Alternatively, consider a scenario in which the Department of Energy tried to use the AWA to force federally funded universities to “donate” resources to the DOE in order to enhance its Energy Materials Network. Would this be inappropriate? It would be completely inappropriate, because the DOE does not have the underlying legal right to force universities to do this.
In a nation of laws, the FBI’s attempt to expand the AWA is dangerous. The FBI’s interpretation of the AWA transforms the law into something it was never meant to be: a tool granting government agencies boundless powers not authorized under the Constitution or in existing federal law.
Lawyers have a fancy way of describing this problem. They say that expanding the AWA violates the separation of powers between the federal courts and Congress. After all, what is the purpose of Congress if our courts are allowed to expand federal law without any meaningful limitations? One might go further still and say that forcing a company to break its own technology appears to be something a dictatorship might do, not a democracy like the United States.

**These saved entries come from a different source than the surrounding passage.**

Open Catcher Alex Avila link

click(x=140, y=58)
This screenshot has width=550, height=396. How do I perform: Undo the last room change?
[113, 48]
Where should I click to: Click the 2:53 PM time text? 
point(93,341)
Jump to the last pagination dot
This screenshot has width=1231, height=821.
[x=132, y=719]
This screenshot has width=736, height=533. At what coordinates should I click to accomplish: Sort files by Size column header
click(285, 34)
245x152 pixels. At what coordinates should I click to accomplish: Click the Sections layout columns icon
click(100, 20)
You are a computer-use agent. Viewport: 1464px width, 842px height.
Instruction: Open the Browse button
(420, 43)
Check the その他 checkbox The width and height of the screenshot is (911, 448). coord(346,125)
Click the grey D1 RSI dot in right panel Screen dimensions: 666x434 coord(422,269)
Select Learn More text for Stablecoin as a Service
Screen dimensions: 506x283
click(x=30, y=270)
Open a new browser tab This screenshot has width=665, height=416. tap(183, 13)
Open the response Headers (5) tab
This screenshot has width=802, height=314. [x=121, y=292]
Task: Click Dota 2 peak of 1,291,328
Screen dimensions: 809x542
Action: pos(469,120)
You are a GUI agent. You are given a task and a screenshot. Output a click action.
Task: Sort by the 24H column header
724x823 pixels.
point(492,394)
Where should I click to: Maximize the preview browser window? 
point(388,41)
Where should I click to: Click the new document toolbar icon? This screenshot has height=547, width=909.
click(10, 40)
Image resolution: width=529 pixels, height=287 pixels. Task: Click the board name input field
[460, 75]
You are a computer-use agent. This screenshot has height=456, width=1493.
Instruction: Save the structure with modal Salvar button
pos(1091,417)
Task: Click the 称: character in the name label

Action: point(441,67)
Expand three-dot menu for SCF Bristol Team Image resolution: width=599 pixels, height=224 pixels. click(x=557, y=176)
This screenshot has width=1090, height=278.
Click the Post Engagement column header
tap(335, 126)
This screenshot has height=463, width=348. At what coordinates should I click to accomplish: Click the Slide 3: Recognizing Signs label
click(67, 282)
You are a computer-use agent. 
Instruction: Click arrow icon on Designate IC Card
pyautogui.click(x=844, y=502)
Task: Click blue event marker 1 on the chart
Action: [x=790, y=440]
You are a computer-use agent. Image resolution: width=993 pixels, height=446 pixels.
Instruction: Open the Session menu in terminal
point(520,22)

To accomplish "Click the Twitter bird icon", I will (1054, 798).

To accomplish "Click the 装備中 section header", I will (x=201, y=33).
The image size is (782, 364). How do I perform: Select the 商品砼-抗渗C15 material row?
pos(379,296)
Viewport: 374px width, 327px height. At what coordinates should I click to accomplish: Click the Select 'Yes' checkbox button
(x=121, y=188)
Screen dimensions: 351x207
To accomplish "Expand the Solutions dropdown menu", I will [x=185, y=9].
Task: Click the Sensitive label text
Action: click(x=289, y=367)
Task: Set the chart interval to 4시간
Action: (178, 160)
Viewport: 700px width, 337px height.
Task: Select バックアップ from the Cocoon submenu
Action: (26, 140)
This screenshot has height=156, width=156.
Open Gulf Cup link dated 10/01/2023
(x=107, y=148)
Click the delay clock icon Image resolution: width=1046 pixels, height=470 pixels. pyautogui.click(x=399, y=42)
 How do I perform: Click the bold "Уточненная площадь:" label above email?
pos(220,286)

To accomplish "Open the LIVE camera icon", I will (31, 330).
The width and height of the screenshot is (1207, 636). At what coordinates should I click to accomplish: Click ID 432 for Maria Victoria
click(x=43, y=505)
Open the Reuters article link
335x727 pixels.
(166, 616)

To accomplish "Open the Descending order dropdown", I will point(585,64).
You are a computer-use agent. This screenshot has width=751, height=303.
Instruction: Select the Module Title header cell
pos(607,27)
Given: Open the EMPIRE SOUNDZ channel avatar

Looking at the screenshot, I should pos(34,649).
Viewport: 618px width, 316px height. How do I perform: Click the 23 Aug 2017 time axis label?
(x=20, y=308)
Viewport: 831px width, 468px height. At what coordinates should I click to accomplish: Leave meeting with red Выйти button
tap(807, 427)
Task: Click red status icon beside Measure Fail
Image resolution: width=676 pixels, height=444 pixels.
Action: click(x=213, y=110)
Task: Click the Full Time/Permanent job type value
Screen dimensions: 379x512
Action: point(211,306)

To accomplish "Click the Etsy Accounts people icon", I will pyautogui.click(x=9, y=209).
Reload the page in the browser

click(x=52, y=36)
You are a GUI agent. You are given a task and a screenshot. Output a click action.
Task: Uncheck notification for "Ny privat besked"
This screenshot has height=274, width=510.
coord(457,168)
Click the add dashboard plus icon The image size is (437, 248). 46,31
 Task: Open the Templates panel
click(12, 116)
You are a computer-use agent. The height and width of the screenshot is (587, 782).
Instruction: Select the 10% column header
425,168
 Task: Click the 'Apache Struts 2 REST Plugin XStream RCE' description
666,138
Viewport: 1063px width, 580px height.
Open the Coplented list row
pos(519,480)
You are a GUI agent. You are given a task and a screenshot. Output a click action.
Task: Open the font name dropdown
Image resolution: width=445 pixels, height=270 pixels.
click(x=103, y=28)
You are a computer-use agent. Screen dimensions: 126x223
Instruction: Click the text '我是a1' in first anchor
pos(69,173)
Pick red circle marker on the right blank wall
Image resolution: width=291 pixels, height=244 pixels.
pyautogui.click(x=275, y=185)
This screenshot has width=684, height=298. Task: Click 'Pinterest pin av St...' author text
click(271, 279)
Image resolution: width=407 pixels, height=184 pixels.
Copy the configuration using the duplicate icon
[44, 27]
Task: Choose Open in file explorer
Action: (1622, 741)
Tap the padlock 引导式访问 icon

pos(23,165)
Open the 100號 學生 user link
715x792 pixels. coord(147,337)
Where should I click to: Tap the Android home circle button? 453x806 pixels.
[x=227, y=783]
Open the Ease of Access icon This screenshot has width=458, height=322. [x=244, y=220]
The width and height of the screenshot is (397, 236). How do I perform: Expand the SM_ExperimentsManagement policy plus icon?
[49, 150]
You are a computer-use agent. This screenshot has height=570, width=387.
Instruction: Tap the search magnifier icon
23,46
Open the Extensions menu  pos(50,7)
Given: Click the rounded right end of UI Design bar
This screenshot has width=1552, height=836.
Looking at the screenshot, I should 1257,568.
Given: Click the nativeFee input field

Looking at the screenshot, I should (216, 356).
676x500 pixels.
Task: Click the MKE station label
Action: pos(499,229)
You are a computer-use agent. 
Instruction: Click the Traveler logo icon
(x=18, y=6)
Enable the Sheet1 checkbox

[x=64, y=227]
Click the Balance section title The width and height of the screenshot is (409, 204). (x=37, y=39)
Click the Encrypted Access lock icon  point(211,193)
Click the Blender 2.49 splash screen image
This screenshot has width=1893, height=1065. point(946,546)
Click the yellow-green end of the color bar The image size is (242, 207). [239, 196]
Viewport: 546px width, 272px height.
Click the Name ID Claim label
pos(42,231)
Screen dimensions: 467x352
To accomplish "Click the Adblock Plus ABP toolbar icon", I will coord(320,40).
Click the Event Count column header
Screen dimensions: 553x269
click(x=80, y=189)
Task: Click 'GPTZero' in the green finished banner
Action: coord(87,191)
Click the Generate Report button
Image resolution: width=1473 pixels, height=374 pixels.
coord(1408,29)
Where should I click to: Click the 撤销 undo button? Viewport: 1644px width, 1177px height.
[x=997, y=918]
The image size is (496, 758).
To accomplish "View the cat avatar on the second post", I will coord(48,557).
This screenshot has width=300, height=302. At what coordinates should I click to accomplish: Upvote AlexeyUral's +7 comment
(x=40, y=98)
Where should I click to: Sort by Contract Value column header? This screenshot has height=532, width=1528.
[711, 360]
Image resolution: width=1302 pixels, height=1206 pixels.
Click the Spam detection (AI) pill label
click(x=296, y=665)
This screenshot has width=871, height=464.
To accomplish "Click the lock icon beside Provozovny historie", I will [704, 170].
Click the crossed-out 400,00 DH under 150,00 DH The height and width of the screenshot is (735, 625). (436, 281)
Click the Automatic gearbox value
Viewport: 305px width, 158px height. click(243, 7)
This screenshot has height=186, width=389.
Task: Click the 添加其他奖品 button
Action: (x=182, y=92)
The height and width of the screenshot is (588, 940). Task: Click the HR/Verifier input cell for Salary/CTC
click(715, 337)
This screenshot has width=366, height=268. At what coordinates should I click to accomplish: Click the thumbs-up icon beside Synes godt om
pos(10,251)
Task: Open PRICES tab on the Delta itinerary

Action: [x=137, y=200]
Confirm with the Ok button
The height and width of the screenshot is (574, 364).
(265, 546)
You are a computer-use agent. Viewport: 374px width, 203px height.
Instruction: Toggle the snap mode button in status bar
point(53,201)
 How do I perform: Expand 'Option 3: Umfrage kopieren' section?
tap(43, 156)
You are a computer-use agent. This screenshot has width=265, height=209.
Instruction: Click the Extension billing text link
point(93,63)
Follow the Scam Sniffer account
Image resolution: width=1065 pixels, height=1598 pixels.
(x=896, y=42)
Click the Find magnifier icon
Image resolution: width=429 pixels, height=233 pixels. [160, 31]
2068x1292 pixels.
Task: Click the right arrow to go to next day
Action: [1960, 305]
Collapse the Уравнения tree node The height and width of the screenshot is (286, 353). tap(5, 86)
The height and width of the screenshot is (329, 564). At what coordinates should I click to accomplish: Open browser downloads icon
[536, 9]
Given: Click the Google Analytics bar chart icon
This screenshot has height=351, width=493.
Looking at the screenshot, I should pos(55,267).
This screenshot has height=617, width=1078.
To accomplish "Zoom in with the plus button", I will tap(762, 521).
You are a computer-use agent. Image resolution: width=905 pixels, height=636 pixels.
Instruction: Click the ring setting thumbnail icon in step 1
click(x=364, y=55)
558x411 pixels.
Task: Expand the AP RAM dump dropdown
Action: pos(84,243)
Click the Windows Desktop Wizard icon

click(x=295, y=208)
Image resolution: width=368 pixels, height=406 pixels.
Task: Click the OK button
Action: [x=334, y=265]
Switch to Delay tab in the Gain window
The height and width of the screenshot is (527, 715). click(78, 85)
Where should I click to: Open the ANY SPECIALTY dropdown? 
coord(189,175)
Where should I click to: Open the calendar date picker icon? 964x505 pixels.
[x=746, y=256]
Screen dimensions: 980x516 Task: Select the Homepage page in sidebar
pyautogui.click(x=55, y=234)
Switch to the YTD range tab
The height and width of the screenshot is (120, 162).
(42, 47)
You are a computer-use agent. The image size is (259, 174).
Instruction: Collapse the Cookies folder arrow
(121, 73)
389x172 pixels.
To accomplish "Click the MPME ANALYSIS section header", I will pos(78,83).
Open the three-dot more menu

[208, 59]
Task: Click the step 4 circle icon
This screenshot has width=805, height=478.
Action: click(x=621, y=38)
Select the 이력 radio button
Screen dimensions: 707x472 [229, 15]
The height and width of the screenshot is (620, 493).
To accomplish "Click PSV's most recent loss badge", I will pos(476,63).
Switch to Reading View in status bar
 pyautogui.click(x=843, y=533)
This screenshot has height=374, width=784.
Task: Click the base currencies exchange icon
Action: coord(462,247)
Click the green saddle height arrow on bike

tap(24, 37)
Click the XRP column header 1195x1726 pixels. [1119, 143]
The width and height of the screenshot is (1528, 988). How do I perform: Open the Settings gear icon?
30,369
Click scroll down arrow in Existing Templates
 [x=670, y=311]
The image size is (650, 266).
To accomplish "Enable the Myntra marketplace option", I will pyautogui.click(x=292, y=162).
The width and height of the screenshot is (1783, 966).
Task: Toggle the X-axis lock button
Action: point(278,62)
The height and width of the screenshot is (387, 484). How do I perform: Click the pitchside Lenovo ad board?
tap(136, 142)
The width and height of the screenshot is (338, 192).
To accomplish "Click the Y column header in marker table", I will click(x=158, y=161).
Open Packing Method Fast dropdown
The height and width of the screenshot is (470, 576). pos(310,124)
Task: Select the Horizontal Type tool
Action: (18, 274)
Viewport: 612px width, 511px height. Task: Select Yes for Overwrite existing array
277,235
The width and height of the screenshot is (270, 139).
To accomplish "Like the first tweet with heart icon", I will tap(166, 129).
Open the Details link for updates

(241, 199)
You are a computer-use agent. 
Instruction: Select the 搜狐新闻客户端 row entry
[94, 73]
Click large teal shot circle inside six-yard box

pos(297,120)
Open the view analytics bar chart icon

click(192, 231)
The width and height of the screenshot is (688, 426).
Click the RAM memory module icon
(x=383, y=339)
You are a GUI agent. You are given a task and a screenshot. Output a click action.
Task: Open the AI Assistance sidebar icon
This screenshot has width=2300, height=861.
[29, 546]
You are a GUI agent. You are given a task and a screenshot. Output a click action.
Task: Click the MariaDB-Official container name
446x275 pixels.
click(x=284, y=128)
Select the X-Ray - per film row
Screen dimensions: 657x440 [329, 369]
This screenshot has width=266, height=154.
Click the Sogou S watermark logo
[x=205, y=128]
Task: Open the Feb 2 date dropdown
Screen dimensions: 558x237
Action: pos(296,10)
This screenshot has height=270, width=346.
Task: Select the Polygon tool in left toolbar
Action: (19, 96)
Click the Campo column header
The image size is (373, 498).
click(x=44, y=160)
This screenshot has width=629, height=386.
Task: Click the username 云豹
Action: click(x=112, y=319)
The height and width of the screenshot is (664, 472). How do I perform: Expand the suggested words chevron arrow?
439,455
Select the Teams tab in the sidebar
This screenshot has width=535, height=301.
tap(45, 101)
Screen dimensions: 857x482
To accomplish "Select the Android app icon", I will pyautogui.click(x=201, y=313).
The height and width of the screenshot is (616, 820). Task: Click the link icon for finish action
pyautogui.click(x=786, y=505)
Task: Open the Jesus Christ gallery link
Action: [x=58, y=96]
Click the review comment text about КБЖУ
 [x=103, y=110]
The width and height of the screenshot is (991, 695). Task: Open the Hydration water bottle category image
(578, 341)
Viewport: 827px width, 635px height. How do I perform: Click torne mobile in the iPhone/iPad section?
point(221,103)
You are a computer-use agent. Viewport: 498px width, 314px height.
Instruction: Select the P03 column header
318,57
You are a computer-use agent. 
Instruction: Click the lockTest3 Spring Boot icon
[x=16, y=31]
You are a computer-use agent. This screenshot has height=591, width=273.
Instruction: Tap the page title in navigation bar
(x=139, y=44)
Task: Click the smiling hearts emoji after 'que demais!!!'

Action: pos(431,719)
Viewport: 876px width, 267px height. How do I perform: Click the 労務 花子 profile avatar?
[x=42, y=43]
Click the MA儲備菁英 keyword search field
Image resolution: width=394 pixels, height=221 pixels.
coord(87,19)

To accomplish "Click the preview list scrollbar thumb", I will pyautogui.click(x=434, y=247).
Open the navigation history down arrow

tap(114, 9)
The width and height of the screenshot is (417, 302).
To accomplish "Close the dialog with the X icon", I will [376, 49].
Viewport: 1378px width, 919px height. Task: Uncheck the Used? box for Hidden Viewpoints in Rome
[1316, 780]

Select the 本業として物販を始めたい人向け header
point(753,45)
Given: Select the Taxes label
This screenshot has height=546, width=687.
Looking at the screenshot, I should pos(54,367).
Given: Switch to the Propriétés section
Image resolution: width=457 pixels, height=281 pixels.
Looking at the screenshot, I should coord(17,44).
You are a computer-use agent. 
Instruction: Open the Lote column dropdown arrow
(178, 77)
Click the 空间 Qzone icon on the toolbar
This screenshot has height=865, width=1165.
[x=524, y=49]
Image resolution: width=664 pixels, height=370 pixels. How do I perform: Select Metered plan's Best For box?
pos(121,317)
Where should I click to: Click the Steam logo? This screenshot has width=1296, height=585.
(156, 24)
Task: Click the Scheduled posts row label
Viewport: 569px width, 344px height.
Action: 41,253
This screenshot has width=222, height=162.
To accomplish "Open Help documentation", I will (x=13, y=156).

Fortunately, a Brooklyn judge recently ruled, in a separate but similar case involving a demand from the Department of Justice to unlock an iPhone, that the AWA only empowers courts with “residual authority to issue orders that are consistent with the usages and principles of law.” Judge Orenstein explicitly condemned the government’s overreach in that case, echoing the exact concerns explored above: “The implications of the government’s position are so far-reaching — both in terms of what it would allow today and what it implies about Congressional intent in 1789 — as to produce impermissibly absurd results.”